Kini, ia tak sekadar tertarik. Ia serius. Viola Mahesa, janda satu anak yang nyaris berkepala empat itu... telah jadi obsesi barunya.
Dan Rama hanya bisa menghela nafas, dunia ini aneh. Saat kau mencintai seseorang, terkadang kau takut menyatakan.
Tapi lihatlah berondong ini, maju tanpa rem.
____
Setelah melalui pergulatan batin yang tak singkat, Rama akhirnya memutuskan untuk pergi ke Jogja. Ke tempat tinggal Gendis, perempuan yang telah ia lukai hatinya tanpa sengaja.

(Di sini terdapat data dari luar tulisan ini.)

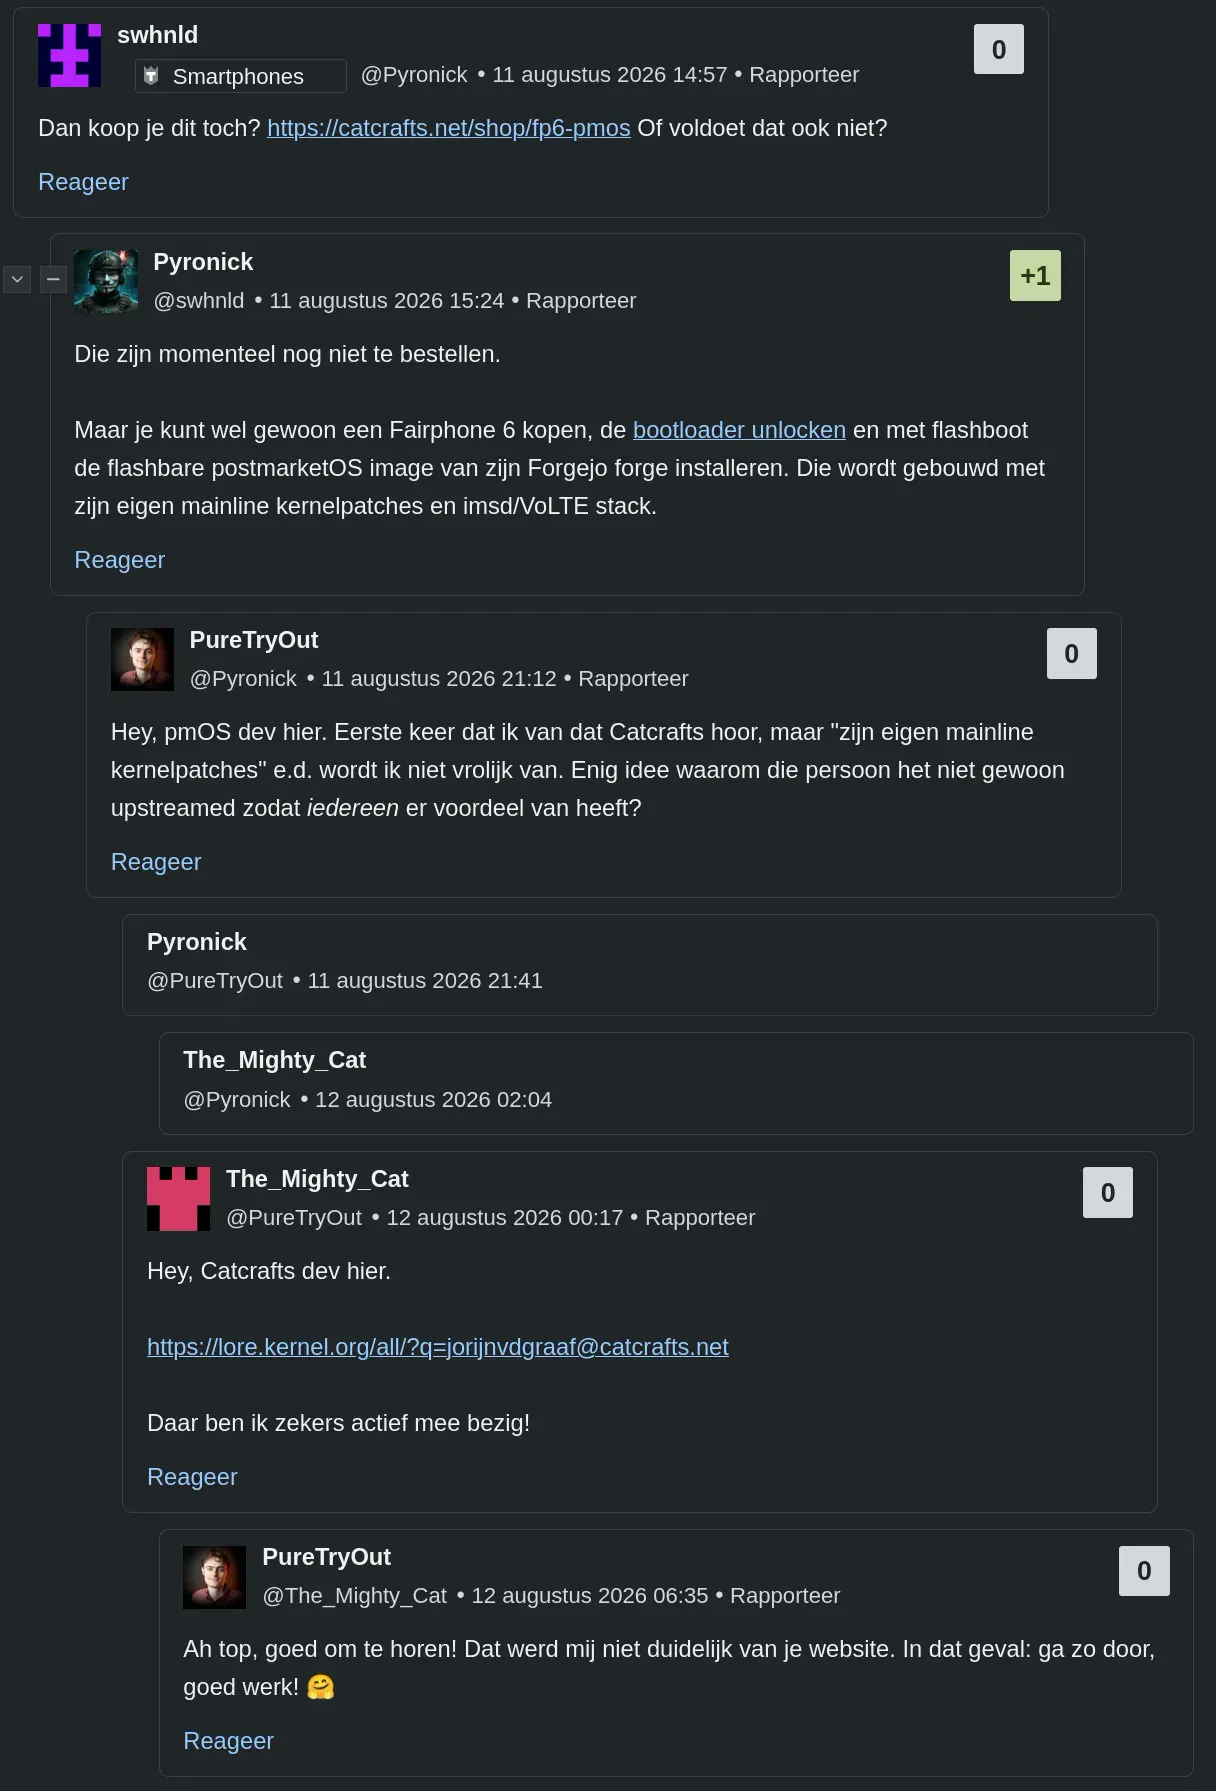This screenshot has width=1216, height=1791.
Task: Collapse thread using the chevron-down button
Action: (17, 279)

Mobilnya berhenti tepat di depan sebuah rumah sederhana namun asri, tempat yang dihuni oleh Gendis. Namun bukannya turun, Rama justru terdiam di balik kemudi.
Pandangannya membeku.
Di sana di halaman rumah, ia melihat Gendis tengah tertawa lepas. Senyum perempuan itu begitu hangat, begitu tulus... dan begitu menyakitkan untuk Rama. Karena di sampingnya berdiri seorang pria, Galang. Seragam militernya tampak kontras dengan kelembutan di wajahnya saat menggendong seorang balita mungil... anak mereka.

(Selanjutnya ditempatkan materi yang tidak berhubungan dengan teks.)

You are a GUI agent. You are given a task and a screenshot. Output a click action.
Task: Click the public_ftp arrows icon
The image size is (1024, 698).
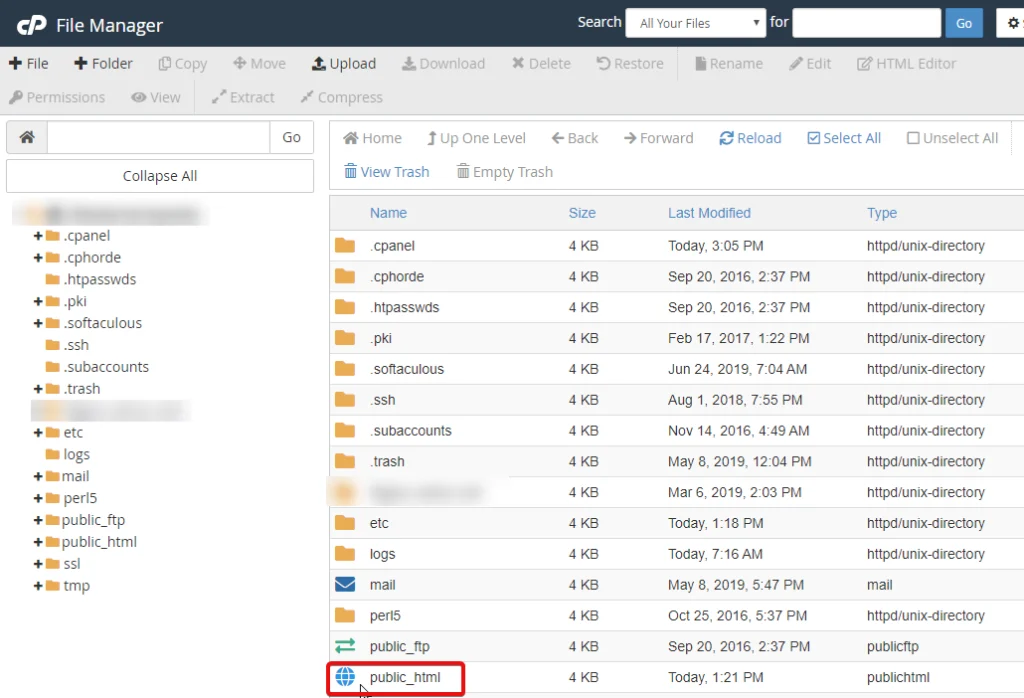pos(345,646)
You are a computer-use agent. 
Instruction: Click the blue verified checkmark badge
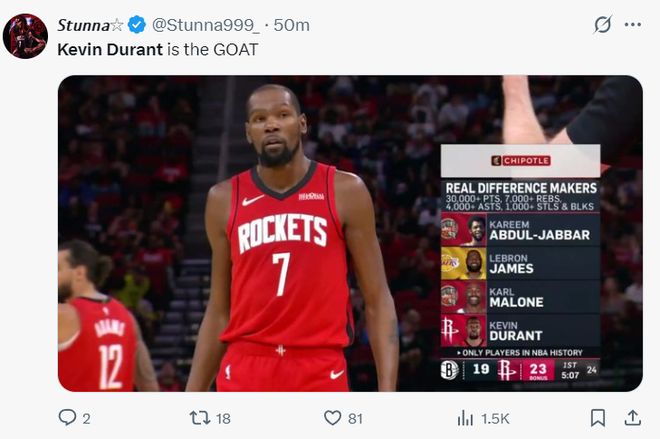tap(137, 25)
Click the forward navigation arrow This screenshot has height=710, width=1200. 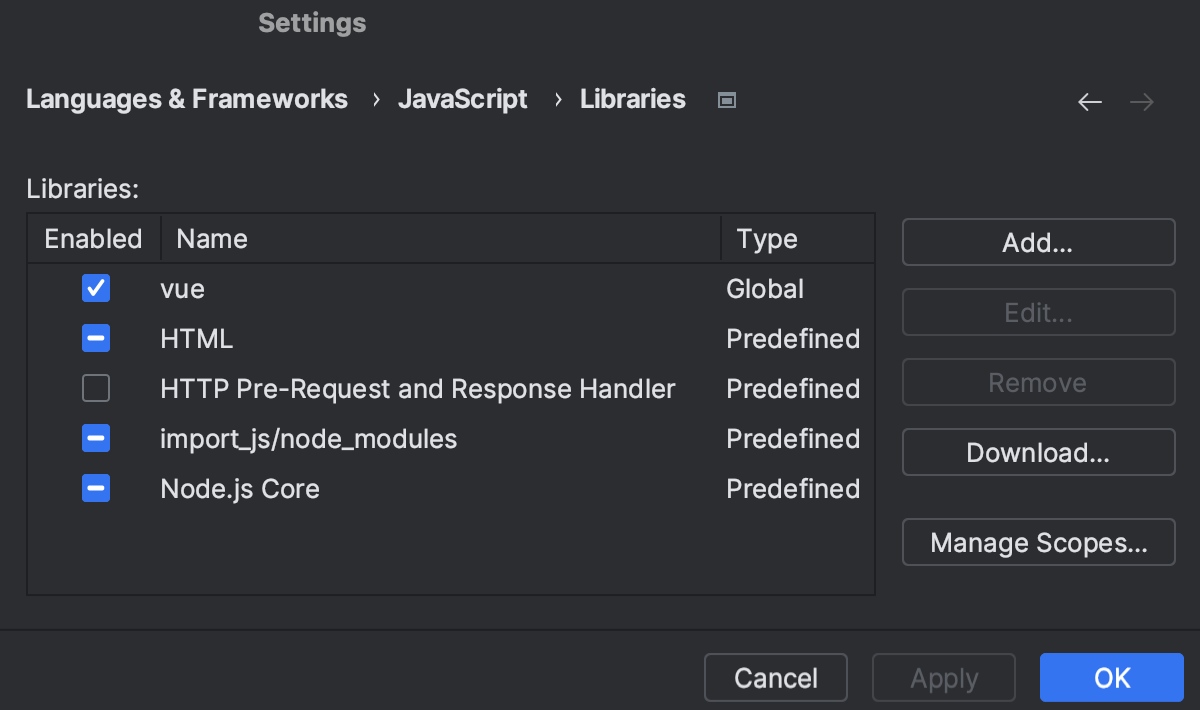[1141, 101]
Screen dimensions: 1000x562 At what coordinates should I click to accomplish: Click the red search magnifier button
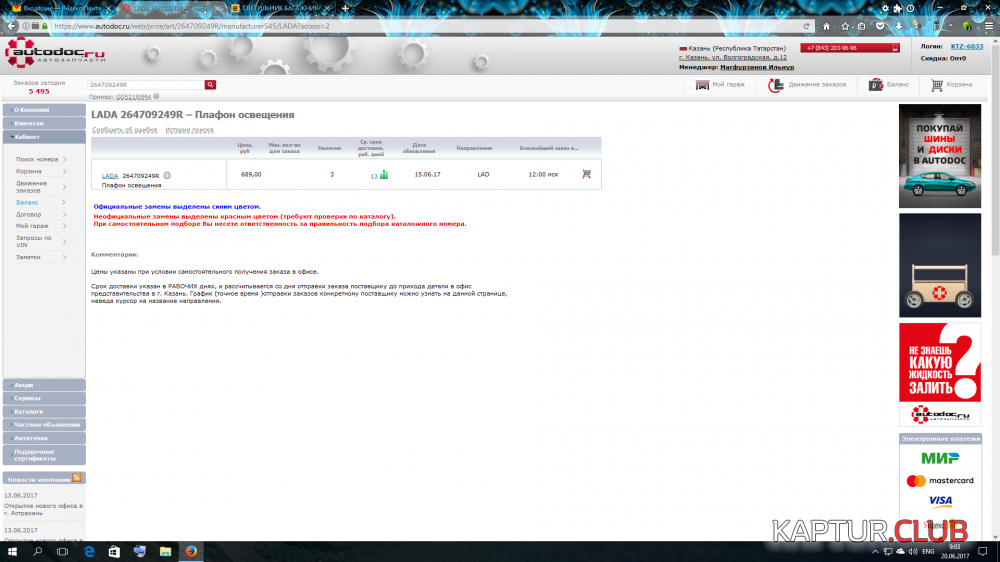click(x=210, y=85)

Kebahagiaan terpancar dari sorot mata keduanya. Seolah tak pernah ada luka, seolah semua sudah kembali utuh.
Rama menelan ludah, dadanya sesak. Bukan karena udara, tapi karena rasa yang selama ini ia sangkal mulai berteriak dari dalam... cemburu.
Dan untuk pertama kalinya, ia mengakui pada dirinya sendiri... ia mencintai Gendis.
Kini, pertanyaan terus bergema di kepalanya, mengusik logika dan menyesakkan hati...
Apa Gendis kembali menikah dengan Galang?
Apakah aku sudah terlambat?
Seolah menjawab bisikan-bisikan di benak Rama, Gendis tiba-tiba menoleh. Tatapannya tertuju pada mobil yang terparkir tak jauh dari pekarangan rumah, pandangannya membeku. Nafasnya tercekat saat sosok di balik kaca mobil itu akhirnya tampak jelas... Rama.
Wajah Gendis terpaku, langkahnya nyaris terayun menuju mobil itu. Tetapi sebuah suara melengking memecah udara, mengguncang hari yang seharusnya tenang.
“Dasar jalaang! Beraninya kamu merayu suamiku!” teriak seorang perempuan dengan mata membara dan tangan mengepal. “Galang itu cuma mantan suami kamu, Gendis! Baru juga dia pulang dari penugasan, eh kamu langsung jemput bola! Jangan bawa-bawa anak sebagai alasan ketemuan, ya! Aku juga punya anak dari Galang!”
Gendis menoleh ke arah Ratna, wajahnya tenang meski hatinya terguncang. “Mbak... aku dan Mas Galang sudah sepakat untuk bersikap dewasa. Kami hanya ingin menjadi orang tua yang baik bagi anak kami, tanpa membawa dendam dan tanpa melibatkan rasa yang sudah selesai. Tapi kalau Mbak cemas, tenang saja... tidak akan ada masa lalu yang terulang.” Ucapnya penuh ketegasan.
“Alaaah, munafik! Kamu pikir aku nggak tahu isi pikiran kamu?! Jangan-jangan... kamu memang mau merebut Galang kembali, ya?! Dasar perempuan licik!”
Namun sebelum Gendis sempat menjawab, suara berat dan dalam memotong udara.
“Siapa bilang Gendis ingin kembali pada mantan suaminya?”
Semua kepala menoleh. Rama berdiri tegap, pintu mobil terbuka di belakangnya. Tatapannya tajam, langkahnya mantap saat ia berjalan ke arah Gendis.
“Saat ini, dia sudah punya saya. Calon suaminya.”
Tanpa berkata lebih lanjut Rama meraih tangan Gendis, menggenggam tangan wanita itu dengan erat. Tak sekadar menyentuh, tapi seolah menyatakan sesuatu yang tak bisa dibantah... kepemilikan.
Gendis membeku, tangannya tergenggam dan jiwanya bergetar.